A draft of the bill will be released later this week, but the gist of it is that it will force social media companies to obtain the names and contact details of their Australian users or be held liable for comments made on their platform. 

There’s scant evidence to suggest that forcing users to submit identification will have a noticeable effect on online abuse. In a roundtable convened by Twitter Australia last month, public policy director Kara Hinesley cited the insufficient evidence a 2004 Korean law that collected users’ ID decreased hateful comments, defamation or online policy, Guardian Australia reports. (The proposal is so common that it has a name: the white man’s gambit.)

Whether requiring identification will reduce cyberbullying and online abuse is unclear but it’s a basic fact that making it easier to unmask users will threaten the security that comes with online anonymity.

Marginalised people or those speaking up against the powerful use anonymity as a way to be heard without having to face vengeance. In an explainer on the merits of online anonymity, online advocacy group Digital Rights Watch Australia quotes the UN’s former special rapporteur on freedom of expression David Kaye: “Strong encryption and anonymity are fundamental for the protection of human rights in the digital age and are critical to individuals who face persecution because of their sexual orientation or gender identity. Anonymity has been a crucial tool for women and sexual minorities for self-expression, connecting, and mobilising and the use of anonymity online supports the most vulnerable groups.”

Here three people who’ve used anonymous or pseudonymous accounts explain why protecting their identity is crucial to what they do.

Andy Fleming, anti-fascist researcher

Fleming is Australia’s best known researcher on the far right. For more than a decade he has helped identify and chronicle those who perpetrate fascism and racism in Australia. For him, using an online pen name is critical to his safety.

“Maintaining [a relative degree of] anonymity means I’m much less likely to be killed or injured by fascist stalkers and/or have my family and friends targeted for abuse and harassment,” he said.

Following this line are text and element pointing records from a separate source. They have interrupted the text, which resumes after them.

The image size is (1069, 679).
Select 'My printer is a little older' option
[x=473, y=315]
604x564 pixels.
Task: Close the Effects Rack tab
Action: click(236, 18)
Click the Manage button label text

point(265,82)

Fleming has concerns about how the proposed “anti-trolling” bill will work. He doubts whether it will do much about trolling — ”sock puppetry and other such tactics are extremely common” — but thinks that it could chill free speech as people choose to remain off platforms rather than give up their identity. 

Gala Vanting, sex worker

Vanting is a sex worker who represents Scarlett Alliance, Australia’s peak sex worker body. She says anonymity and pseudonymity provide a cornerstone of safety and privacy for the sex industry — particularly in an industry that still faces criminalisation in many parts of Australia. 

“Sex workers and our clients place a high value on the ability to communicate anonymously or pseudonymously online, because we value privacy,” she said. “Many sex workers have pseudonymous public lives, and depend on the ability to distinguish our legal details from the personas we assume at work.”

Vanting says sex workers already face surveillance, stigma and criminalisation, and this law would only worsen things for them.

Greg Jericho, former public servant

Until 2011, Jericho was known as Grog’s Gamut, an anonymous Australian blogger writing about politics, economics, sport and film. He was also a public servant who was limited from partaking fully in public discussion due to his employment — although he says he never wrote about his work and didn’t engage in abuse. 

“Anonymous or pseudonymous accounts allow people who for reasons of employment or personal situation cannot use their names to comment on issues and to discuss things without a fear that their HR manager is trawling their feed for reasons to discipline them — as has certainly occurred for public servants,” he said. 

His identity was exposed in a piece in The Australian. Since then, Jericho has worked for the ABC and Guardian Australia writing under his own name. He’s critical of the proposed bill: “These proposed laws have nothing to do with bullying of kids. They are about limiting criticism of the powerful and also limiting who gets to have a say.”